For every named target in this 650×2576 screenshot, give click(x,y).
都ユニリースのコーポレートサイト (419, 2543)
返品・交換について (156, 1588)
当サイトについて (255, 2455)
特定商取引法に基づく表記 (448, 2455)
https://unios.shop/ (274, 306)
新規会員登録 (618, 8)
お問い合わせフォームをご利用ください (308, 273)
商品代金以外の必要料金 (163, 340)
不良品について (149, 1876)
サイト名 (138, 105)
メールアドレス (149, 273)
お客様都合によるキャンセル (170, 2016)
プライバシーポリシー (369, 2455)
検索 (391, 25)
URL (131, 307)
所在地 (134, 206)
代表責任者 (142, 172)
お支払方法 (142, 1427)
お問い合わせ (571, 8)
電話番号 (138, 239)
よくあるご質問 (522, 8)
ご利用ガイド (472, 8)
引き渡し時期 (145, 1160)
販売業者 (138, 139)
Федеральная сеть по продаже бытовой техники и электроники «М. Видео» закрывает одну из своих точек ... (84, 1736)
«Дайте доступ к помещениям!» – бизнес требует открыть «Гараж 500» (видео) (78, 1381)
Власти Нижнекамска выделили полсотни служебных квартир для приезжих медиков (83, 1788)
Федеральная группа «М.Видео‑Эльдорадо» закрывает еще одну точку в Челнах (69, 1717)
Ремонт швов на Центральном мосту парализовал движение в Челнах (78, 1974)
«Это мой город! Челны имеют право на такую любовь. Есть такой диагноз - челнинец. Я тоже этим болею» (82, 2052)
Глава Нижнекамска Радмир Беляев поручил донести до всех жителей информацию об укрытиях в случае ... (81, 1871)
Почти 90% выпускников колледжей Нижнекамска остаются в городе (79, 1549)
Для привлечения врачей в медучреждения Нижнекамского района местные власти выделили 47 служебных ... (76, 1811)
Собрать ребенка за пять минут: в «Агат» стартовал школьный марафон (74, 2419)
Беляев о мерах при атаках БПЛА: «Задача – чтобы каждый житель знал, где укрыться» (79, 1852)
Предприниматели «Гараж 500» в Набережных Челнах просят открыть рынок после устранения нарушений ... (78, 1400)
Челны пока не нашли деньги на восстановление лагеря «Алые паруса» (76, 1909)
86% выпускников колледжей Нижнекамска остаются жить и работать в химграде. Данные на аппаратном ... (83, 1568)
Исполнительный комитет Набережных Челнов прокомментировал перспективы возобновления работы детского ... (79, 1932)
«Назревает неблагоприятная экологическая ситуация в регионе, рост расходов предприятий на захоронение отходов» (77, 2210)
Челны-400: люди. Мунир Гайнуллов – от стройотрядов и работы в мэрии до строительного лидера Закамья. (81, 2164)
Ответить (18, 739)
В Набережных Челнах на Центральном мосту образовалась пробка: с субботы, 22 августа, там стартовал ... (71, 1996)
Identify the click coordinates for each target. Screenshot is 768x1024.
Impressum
__________________________________________________
▶ Task directions: Only the lines from the one bearing "Identify the click" to the end of the material belong in the answer; set them down verbatim.

▶ Finished exercise:
Identify the click coordinates for each target. Screenshot is 768x1024.
Impressum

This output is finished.